* Provided passage *
# Zoom Force 1 (size 11) + Burton Cartels..What Size?



## Nefarious (Dec 26, 2010)

PeteyPete said:


> I picked up some Nike Zoom Force 1 boots in size 11...and have some Burton Cartel bindings on order, any idea what size bindings I should get?


Haven't owned Burton bindings. Just searched and it looks like you'd wanna get a Large. Large is size 10+. Good luck!


----------



## PanHandler (Dec 23, 2010)

large for sure. I have size 10 ZF1 and i have size M cobrasharks and they are a VERY tight fit.


----------



## PeteyPete (Mar 1, 2011)

Thanks guys...I'll go w/ the Large.

Can you guys tell me about the the footprint of the ZF1's? I bought them after getting a great deal and feeling how stiff (yet comfortable) they were. Most other boots I've worn were size 10-10.5, and so the Libtech 157cm board I bought was based on that. Now i'm reading that the max size for the board is 10.5 and I'm concerned about heel/toe drag. Do you guys think this will be a problem?

I'm thinking maybe I should've gone w/ the shrinkage technology now...ugh.


----------



## 865'boarder (Sep 17, 2010)

I don't think you'll have a major issue with toe or heel drag. I wear size 11 ZF1 on my horrorscope fk 155W and I havent had an issue with toe drag or heel drag.


----------



## PeteyPete (Mar 1, 2011)

865'boarder said:


> I don't think you'll have a major issue with toe or heel drag. I wear size 11 ZF1 on my horrorscope fk 155W and I havent had an issue with toe drag or heel drag.


Thats good, I see the waist on your board is 26....the board I'm getting is 25.8..only 2/10's of an inch difference. If they don't fit, the FZ1's are going on ebay b/c I'm keeping the board.


----------



## Nefarious (Dec 26, 2010)

What do you normally have your angles at? If you're riding duck, it probably won't be an issue. If you have your back foot at anything less than 12 degrees and you might notice it a little. Doubt you'd have drag, but you'll be as close as it gets w/out.


----------



## 865'boarder (Sep 17, 2010)

PeteyPete said:


> Thats good, I see the waist on your board is 26....the board I'm getting is 25.8..only 2/10's of an inch difference. If they don't fit, the FZ1's are going on ebay b/c I'm keeping the board.

* Provided data *
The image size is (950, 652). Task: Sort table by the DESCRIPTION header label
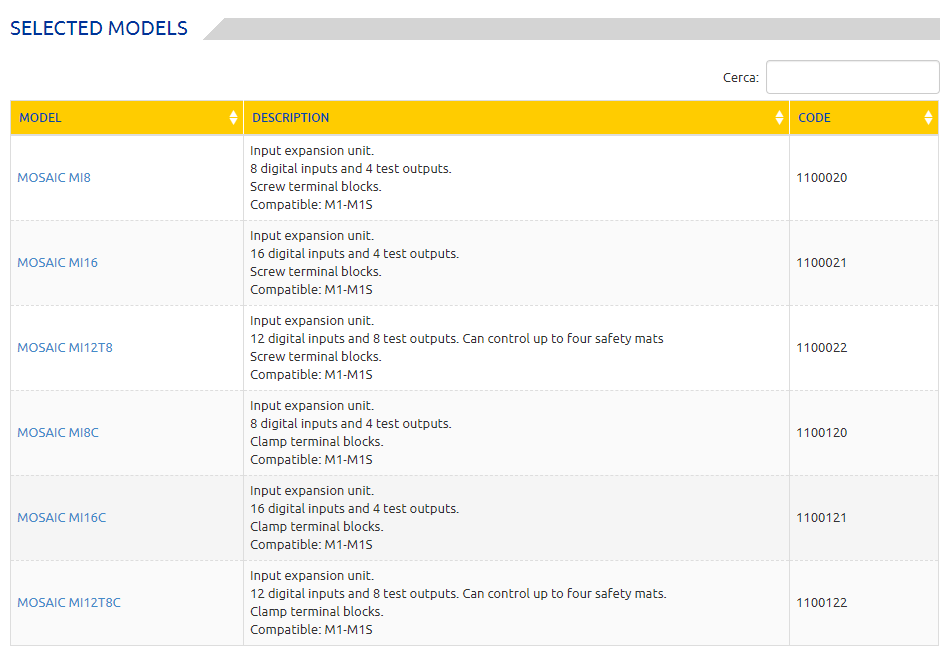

* To do *
Can you retype the forum thread on boot and binding sizes word for word, starting at "large for sure." and ending at "w/ the Large."?

* The result *
large for sure. I have size 10 ZF1 and i have size M cobrasharks and they are a VERY tight fit.


----------



## PeteyPete (Mar 1, 2011)

Thanks guys...I'll go w/ the Large.